May 23, 2011

Confession #26: Get in and go for a drive

California State Highway 1 near Bixby Creek Bridge,
Big Sur, Calif. (Google Earth image) 
Easily one of my favorite things about driving is finding a good road without a lot of traffic, on a clear day with nothing else on your mind.

Trust me, it’s intoxicating.

Even though I lean towards the environmentalist perspective that we should all drive more economically and buy smaller, more appropriately sized cars, I don’t tell people it’s partially because we should be saving fuel for drives that aren’t to anywhere or really for anything other than the undiluted thrill of driving.

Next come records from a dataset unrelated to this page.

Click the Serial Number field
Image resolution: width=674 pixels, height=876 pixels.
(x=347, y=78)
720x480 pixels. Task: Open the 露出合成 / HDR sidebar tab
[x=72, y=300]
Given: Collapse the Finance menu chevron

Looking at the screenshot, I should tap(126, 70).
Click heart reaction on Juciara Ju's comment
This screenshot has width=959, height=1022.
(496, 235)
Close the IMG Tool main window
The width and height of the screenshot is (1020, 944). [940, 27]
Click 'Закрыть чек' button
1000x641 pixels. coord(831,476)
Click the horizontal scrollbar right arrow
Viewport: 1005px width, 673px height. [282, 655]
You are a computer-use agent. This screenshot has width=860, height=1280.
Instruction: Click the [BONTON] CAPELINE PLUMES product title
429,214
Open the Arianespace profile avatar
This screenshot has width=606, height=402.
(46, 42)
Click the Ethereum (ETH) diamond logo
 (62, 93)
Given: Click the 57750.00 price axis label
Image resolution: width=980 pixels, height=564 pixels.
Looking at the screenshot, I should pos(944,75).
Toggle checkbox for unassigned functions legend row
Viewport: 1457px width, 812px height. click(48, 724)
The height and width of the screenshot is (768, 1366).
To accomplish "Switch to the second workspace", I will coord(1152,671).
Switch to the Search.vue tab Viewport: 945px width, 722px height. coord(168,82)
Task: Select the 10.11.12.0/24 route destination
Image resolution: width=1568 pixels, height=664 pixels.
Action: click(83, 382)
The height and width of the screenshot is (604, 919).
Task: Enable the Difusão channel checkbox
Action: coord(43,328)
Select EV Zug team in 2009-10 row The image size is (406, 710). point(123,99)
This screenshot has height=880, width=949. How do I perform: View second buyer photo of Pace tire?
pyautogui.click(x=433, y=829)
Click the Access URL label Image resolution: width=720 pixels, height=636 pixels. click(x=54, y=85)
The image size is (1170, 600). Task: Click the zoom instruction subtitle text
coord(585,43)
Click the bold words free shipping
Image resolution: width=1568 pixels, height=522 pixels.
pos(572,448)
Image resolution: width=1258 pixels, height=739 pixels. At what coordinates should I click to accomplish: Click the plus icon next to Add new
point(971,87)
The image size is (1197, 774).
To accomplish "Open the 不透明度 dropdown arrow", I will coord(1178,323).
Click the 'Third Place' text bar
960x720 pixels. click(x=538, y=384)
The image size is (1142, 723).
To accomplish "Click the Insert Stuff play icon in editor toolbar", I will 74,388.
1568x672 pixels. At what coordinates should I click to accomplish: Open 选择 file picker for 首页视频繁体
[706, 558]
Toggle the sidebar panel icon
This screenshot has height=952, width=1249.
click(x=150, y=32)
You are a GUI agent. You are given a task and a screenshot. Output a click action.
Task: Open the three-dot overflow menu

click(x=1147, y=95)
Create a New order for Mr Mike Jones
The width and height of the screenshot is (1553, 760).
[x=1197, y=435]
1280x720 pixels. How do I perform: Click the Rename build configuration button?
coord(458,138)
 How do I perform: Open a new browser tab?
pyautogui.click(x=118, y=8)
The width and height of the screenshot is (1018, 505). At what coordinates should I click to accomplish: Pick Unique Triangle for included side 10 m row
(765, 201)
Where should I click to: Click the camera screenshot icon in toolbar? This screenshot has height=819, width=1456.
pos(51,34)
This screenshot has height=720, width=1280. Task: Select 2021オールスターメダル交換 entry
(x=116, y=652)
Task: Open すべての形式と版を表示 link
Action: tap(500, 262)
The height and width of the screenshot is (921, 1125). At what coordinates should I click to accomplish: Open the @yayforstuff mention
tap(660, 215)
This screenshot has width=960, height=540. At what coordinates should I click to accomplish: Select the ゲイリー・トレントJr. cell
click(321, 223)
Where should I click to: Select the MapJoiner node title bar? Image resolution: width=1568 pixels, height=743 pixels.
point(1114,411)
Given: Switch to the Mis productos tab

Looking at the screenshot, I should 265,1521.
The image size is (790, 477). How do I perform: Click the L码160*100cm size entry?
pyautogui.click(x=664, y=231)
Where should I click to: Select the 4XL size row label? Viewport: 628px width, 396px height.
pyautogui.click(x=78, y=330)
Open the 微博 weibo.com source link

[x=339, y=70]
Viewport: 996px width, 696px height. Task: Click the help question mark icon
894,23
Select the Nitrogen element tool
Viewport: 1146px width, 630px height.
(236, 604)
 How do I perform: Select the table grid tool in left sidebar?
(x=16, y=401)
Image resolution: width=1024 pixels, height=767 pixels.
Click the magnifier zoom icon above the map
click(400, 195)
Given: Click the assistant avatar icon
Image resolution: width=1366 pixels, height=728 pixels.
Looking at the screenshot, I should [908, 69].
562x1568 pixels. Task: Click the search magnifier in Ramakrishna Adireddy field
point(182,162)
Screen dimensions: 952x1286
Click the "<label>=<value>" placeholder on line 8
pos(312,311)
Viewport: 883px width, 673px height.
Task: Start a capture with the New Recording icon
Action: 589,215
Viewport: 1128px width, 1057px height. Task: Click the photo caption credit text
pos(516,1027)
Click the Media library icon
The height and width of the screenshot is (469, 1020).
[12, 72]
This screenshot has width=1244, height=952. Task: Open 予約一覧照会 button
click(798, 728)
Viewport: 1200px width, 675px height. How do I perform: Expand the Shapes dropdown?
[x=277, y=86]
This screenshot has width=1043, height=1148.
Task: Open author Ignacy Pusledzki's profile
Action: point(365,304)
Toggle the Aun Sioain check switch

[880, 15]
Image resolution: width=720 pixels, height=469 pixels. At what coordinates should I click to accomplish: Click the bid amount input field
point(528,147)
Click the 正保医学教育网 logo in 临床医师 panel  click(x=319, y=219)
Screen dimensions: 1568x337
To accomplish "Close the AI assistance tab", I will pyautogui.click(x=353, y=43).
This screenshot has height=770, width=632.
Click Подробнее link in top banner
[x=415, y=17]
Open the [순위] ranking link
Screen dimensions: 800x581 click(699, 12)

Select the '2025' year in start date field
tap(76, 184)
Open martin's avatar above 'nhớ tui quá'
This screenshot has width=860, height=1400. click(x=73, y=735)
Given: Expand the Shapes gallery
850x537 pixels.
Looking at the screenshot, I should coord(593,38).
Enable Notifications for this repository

Finding a good road for this is a never-ending quest. Like a tough addiction, you can be happy with a favorite stretch of pavement for a while, until it becomes too familiar. Then you go out looking for something stronger, more thrilling. It could eventually consume you. Be careful.

The car for the job really matters. It has to be engaging on some level, meaning the Hertz special Ford Fusion isn’t a good fit. But get something that’s only powerful and not an able handler, and you’re again asking for trouble.

It also needs to be capable of passing a slow-moving Toyota Prius or Lincoln Town Car, should you encounter such a travesty on a straight piece of road between the curves.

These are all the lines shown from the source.